▶ [DIRECTIONS]:
1. Return the passage in the text on Eleutherodactylus luteolus from "Eleutherodactylus luteolus is" to "moist lowland forest.", word for word.
2. Write the next part of the text on the frog Eleutherodactylus luteolus, starting right after its final sentence.
Start of TEXT
Scientific classification
- Kingdom: Animalia
- Phylum: Chordata
- Class: Amphibia
- Order: Anura
- Family: Eleutherodactylidae
- Genus: Eleutherodactylus
- Species: E. luteolus
- Binomial name: Eleutherodactylus luteolus (Gosse, 1851)
- Synonyms: Eleutherodactylus lewisi (Lynn & Dent, 1942)

= Eleutherodactylus luteolus =

- Authority: (Gosse, 1851)
- Conservation status: EN
- Synonyms: Eleutherodactylus lewisi (Lynn & Dent, 1942)

Species of frog

Eleutherodactylus luteolus is a species of frog in the family Eleutherodactylidae endemic to Jamaica. Its natural habitat is subtropical or tropical moist lowland forest.
It is threatened by habitat loss.

==Range description==

This species has a restricted range in western Jamaica, ranging from sea level up to 680 m above sea level.

== Habitat and ecology ==

This species is an inhabitant of mesic forest on the coast and in the uplands; although associated with closed-canopy forest, it can tolerate some habitat degradation. Males call from the ground or from low vegetation. Eggs are laid on the ground and it breeds by direct development and may be associated with bromeliads.
End of TEXT
Start of COLLECTED DATA
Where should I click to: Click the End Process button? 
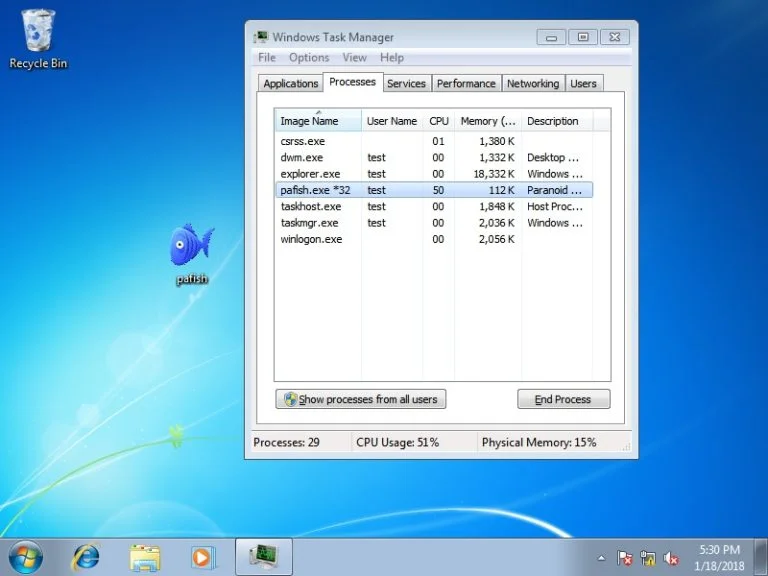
End of COLLECTED DATA
▶ [ANSWERS FOR THE EXERCISE]:
1.
Eleutherodactylus luteolus is a species of frog in the family Eleutherodactylidae endemic to Jamaica. Its natural habitat is subtropical or tropical moist lowland forest.

2.
== Population ==

It has rarely been encountered during the last decade, although it is commonly found in Dolphin Head in extreme western Jamaica. It has also been recently seen in Rocklands.
Its population is decreasing; extensive habitat destruction and deforestation is taking place within its range, caused by agriculture, human settlement and logging. It occurs in several forest reserves, but these do not guarantee the species' long-term protection, and improved and strengthened management of these existing protected areas is clearly needed.